Let me explain. Suppose Joe is conforming to the joint commitment he has with Lisa to feel guilt as a body over their treatment of Mary. His conformity involves such things as saying, in light of the joint commit ment, “We acted wrongly,” and “We feel guilty about what we did.” In the course of saying such things and acting accordingly, Joe may experience a sudden pang.

Howis one best to describe such feeling-sensations? Are they pangs of personal guilt, or pangs of membership guilt?

Clearly, from a phenomenological point of view there may be no way of deciding this issue: a pang is a pang is a pang. One needs to look at the context in which the pangs occur.

As far as Joe’s story goes, Joe’s pang is responsive to his and Lisa’s collective feeling of guilt, rather than to any feeling of membership or personal guilt of his own. Had he and Lisa not come to collectively feel guilt, he might never have had this pang. And his pang may not corres pond to any judgments he has made in his heart as to the wrongfulness of what he and Lisa did or any associated act of his own. In the above story, insofar as he made any personal judgments on what they did these were not censorious.

It may be, then, that Joe’s pang is best described as a “pang of collective guilt.” To argue that there can be pangs of collective guilt, in this sense, is not to fly in the face of reason or science. Pangs of collective guilt, in this sense, exist in and through the conscious experiences of individual group members. Nonetheless, this way of labeling them makes sense.

iv. How to Feel Guilt: Three Different Ways

I have considered three accounts of what it is for people collectively to feel guilt in the context of collective wrongdoing, one in terms of feelings of personal guilt, one in terms of feelings of membership guilt, and the plural subject account.

The plural subject account alone posits an irreducibly collective subject of guilt feelings– a plural subject created by a joint commitment. With other accounts, the so-called collective guilt feelings come down to an aggregate of guilt feelings attributable to individual group members. I am therefore inclined to think that it captures the gist of everyday attributions of collective guilt feelings, attributions that appear to imply the existence of a collective subject.

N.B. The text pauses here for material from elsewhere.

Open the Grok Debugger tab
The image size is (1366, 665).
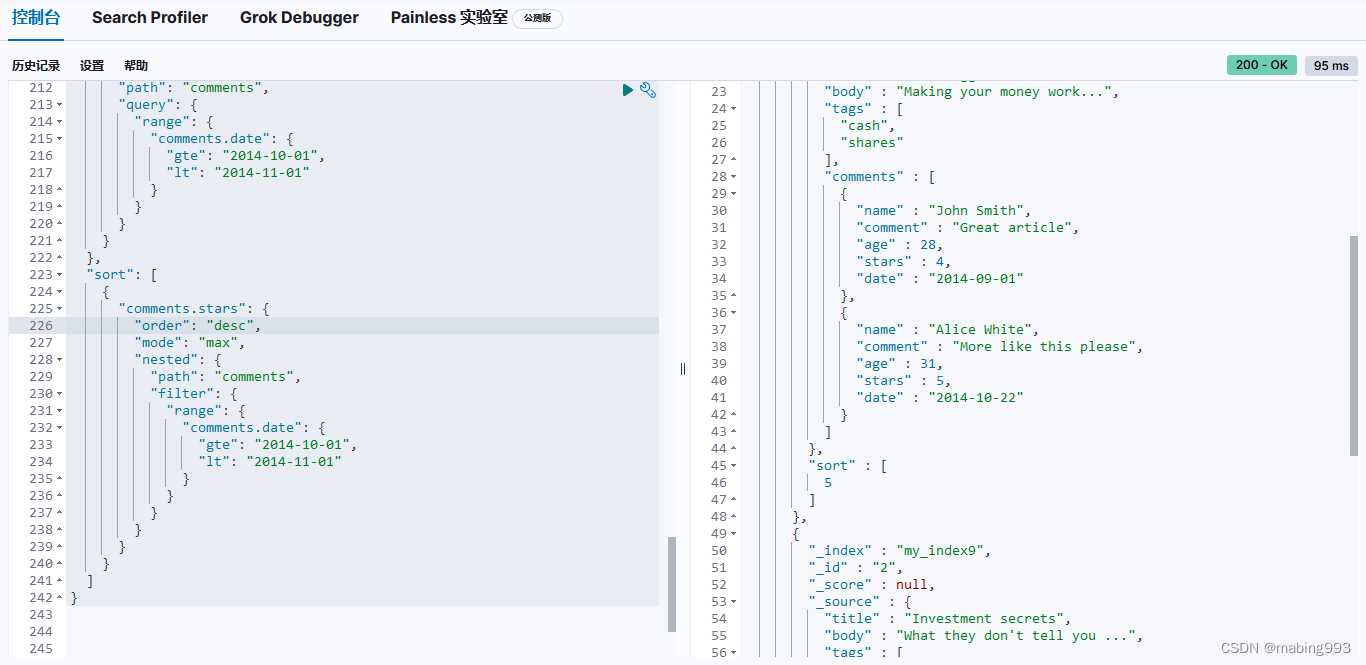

Each account appeals to a different way of feeling guilt in the context of collective action. An individual member of a collective can feel personal guilt over what he or she has done in relation to the collective action. The individual member of a collective can feel membership guilt over what the collective has done.

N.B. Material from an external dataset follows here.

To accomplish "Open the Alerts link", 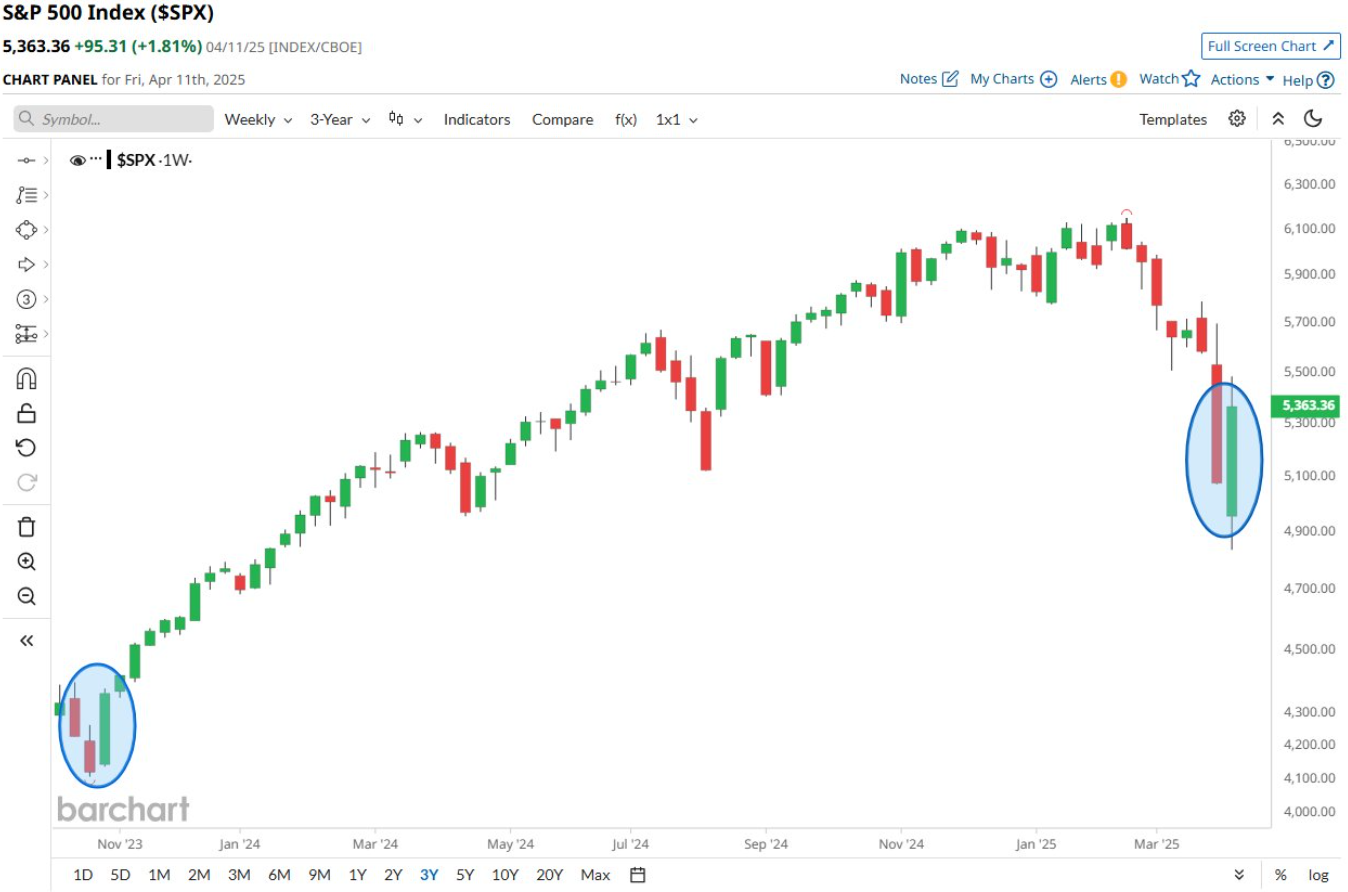I will point(1097,79).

And people can constitute themselves the members of plural subject of guilt feelings, the object of these feelings being the collective act. This last seems most plausibly to be considered a collective way of feeling guilt. In what follows, when I refer to collective guilt feelings I understand this in terms of the plural subject account.

There are important connections between collective guilt feelings and feelings of personal and membership guilt. No one of these feelings seems to carry another with it as a matter of logic. The existence of guilt feelings of any of the three kinds, however, will tend to be associated with guilt feelings of the other kinds. People who feel membership guilt, for instance, are likely to express this feeling to one another in such a way that they constitute themselves a plural subject of guilt feelings. Hence, whether or not one continues to believe that the true subjects of guilt feelings are individuals, one can allow that collective guilt feelings in the plural subject sense are likely to occur and to play an important role in the life of groups, their victims, and their critics.